题目来源:
https://cn.vjudge.net/contest/296029#problem/J
https://codeforces.com/contest/668/problem/B
Description
Little Artem is fond of dancing. Most of all dances Artem likes rueda — Cuban dance that is danced by pairs of boys and girls forming a circle and dancing together.
More detailed, there are n pairs of boys and girls standing in a circle. Initially, boy number 1 dances with a girl number 1, boy number 2 dances with a girl number 2 and so on. Girls are numbered in the clockwise order. During the dance different moves are announced and all pairs perform this moves. While performing moves boys move along the circle, while girls always stay at their initial position. For the purpose of this problem we consider two different types of moves:
Value x and some direction are announced, and all boys move x positions in the corresponding direction.
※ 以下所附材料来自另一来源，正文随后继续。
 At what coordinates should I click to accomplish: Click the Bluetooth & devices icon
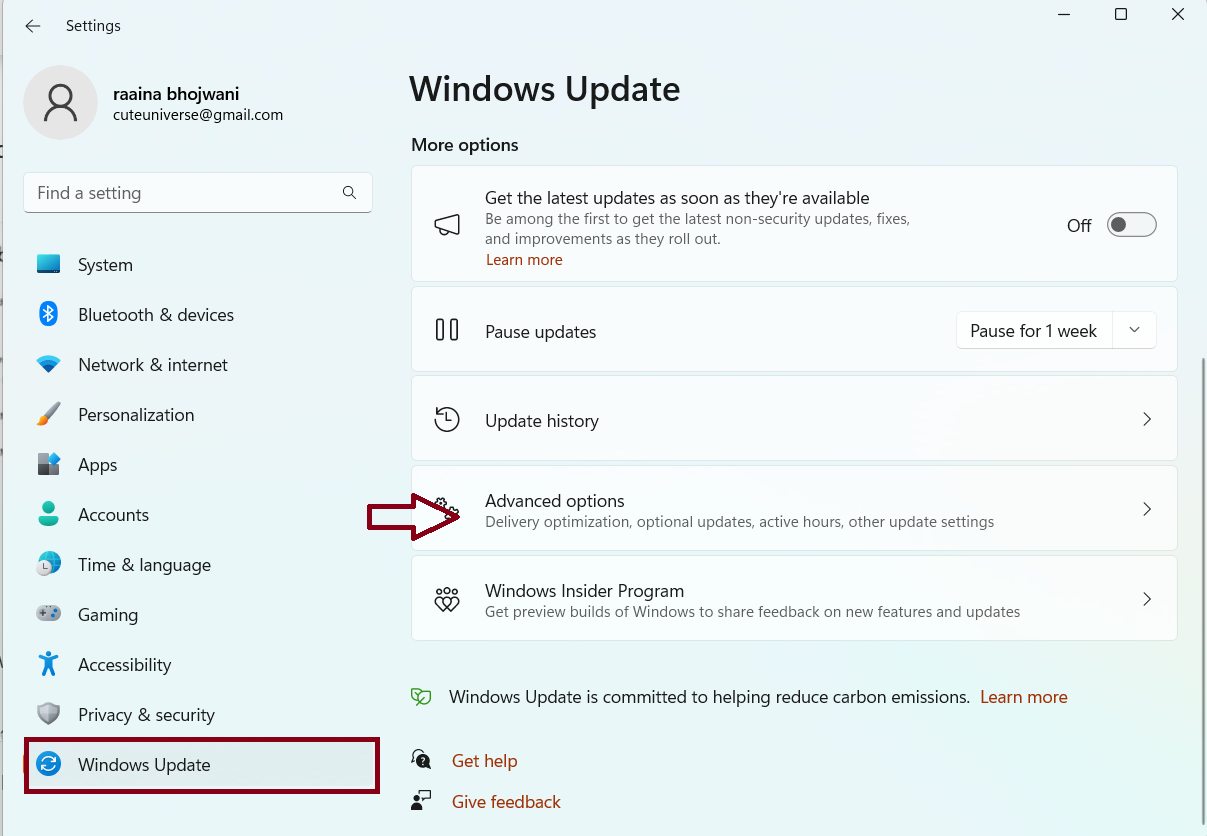(x=48, y=314)
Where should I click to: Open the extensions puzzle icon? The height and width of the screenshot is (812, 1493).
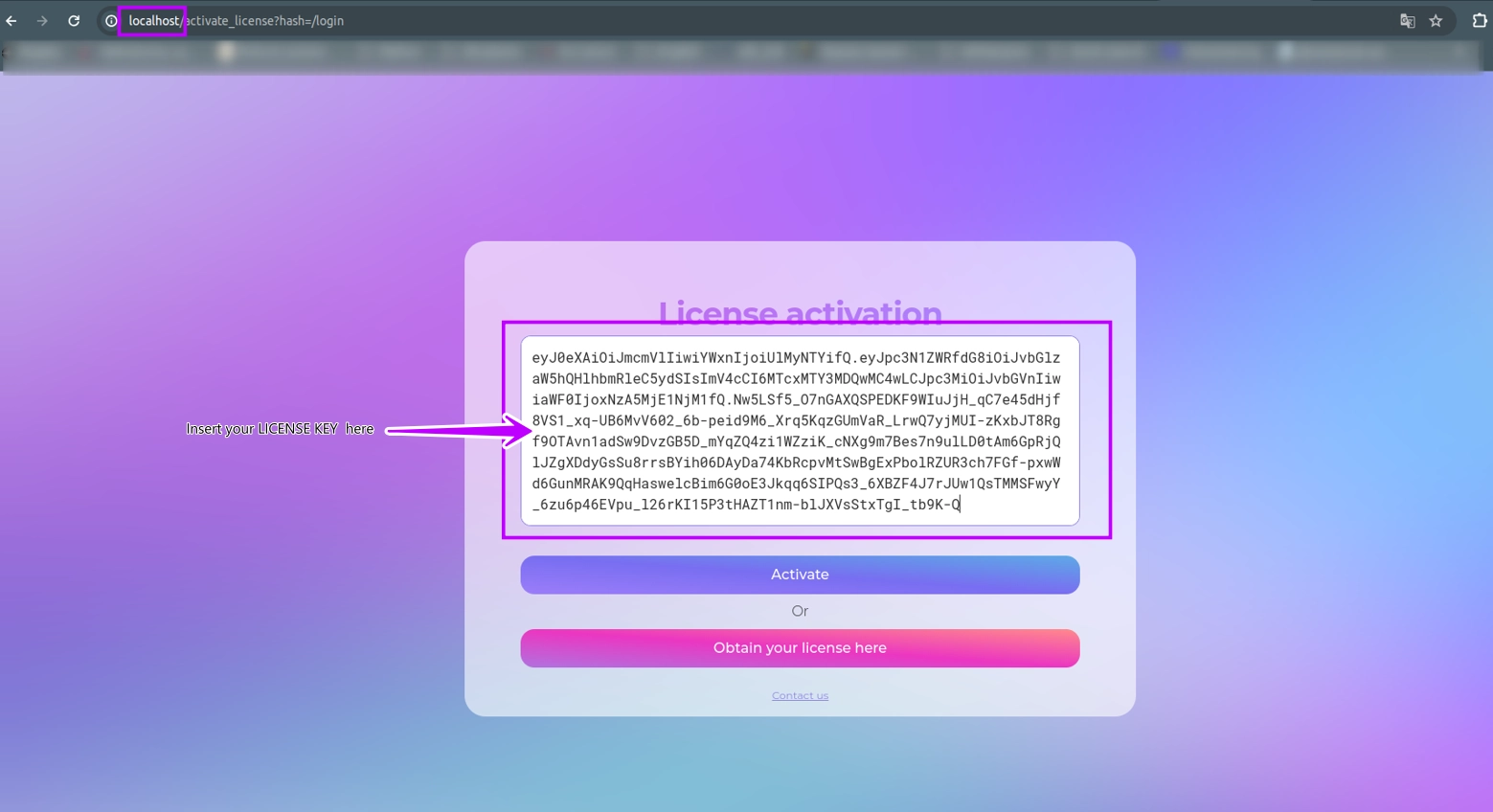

Boys dancing with even-indexed girls swap positions with boys who are dancing with odd-indexed girls. That is the one who was dancing with the girl 1 swaps with the one who was dancing with the girl number 2, while the one who was dancing with girl number 3 swaps with the one who was dancing with the girl number 4 and so one. It's guaranteed that n is even.
Your task is to determine the final position of each boy.
Input
The first line of the input contains two integers n and q (2 ≤ n ≤ 1 000 000, 1 ≤ q ≤ 2 000 000) — the number of couples in the rueda and the number of commands to perform, respectively. It's guaranteed that n is even.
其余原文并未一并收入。